Twitterは匿名で使えることもあり,あまり表立って聞けないお金の話やキャリアなどのアカデミアをとり巻く諸問題について,立場を越えて気軽に交流することができる.筆者らは博士課程学生が数人しかいない研究科に所属しており,同期やOB・OGの方が少なく,情報がほとんど得られなかった.しかしTwitterを利用することで,お金に関する制度や研究Tips,多様なキャリアといったいろいろな情報を交換することができた.お金に関しては,学振や大学院の授業料免除,日本学生支援機構の返還免除などの情報を得ることができたし,キャリアにおいては,Twitterで知り合った大学院卒の会社員の方から企業への就職活動についてアドバイスをいただくことができた.アカデミアへの就職活動についても,最近ではポスドクやポストの募集をTwitterで宣伝している研究者も多く,手軽にコンタクトがとれるようになっている.ポストを探していることを自らツイートする方も多く,紹介を受けることも少なくないようである1).自身の研究を自身のアカウントで発信し,分野内で認知されていくと,このようにポスト獲得のチャンスが増える.学会は人脈を広げる場でもあったが,コロナ禍のオンライン開催では思うようにいかない.この機会にTwitterでさまざまな方と知り合ってみるのはどうだろうか?

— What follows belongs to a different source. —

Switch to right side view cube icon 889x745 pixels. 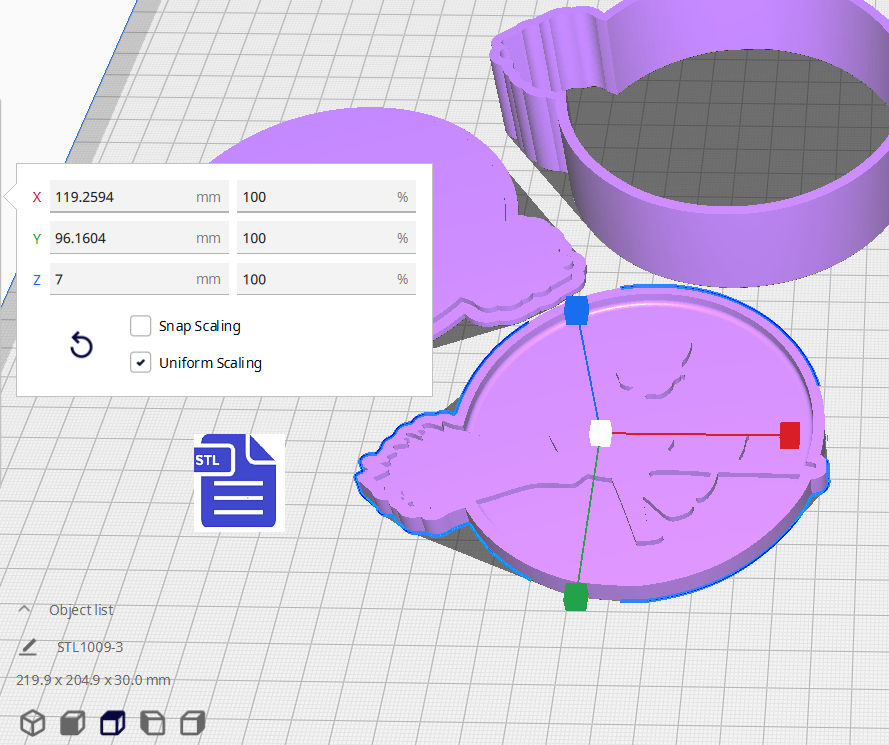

このように,Twitterは研究活動に大変役立つツールである.一方で,流れてくる情報はしっかりと一次ソースで確認する,研究上の機密情報を書き込まないなどに留意する必要がある.これらの点に気をつければ,Twitterが,間違いなくあなたの研究生活を充実させ,さまざまな選択肢を与えてくれる最良のツールの一つになると確信している.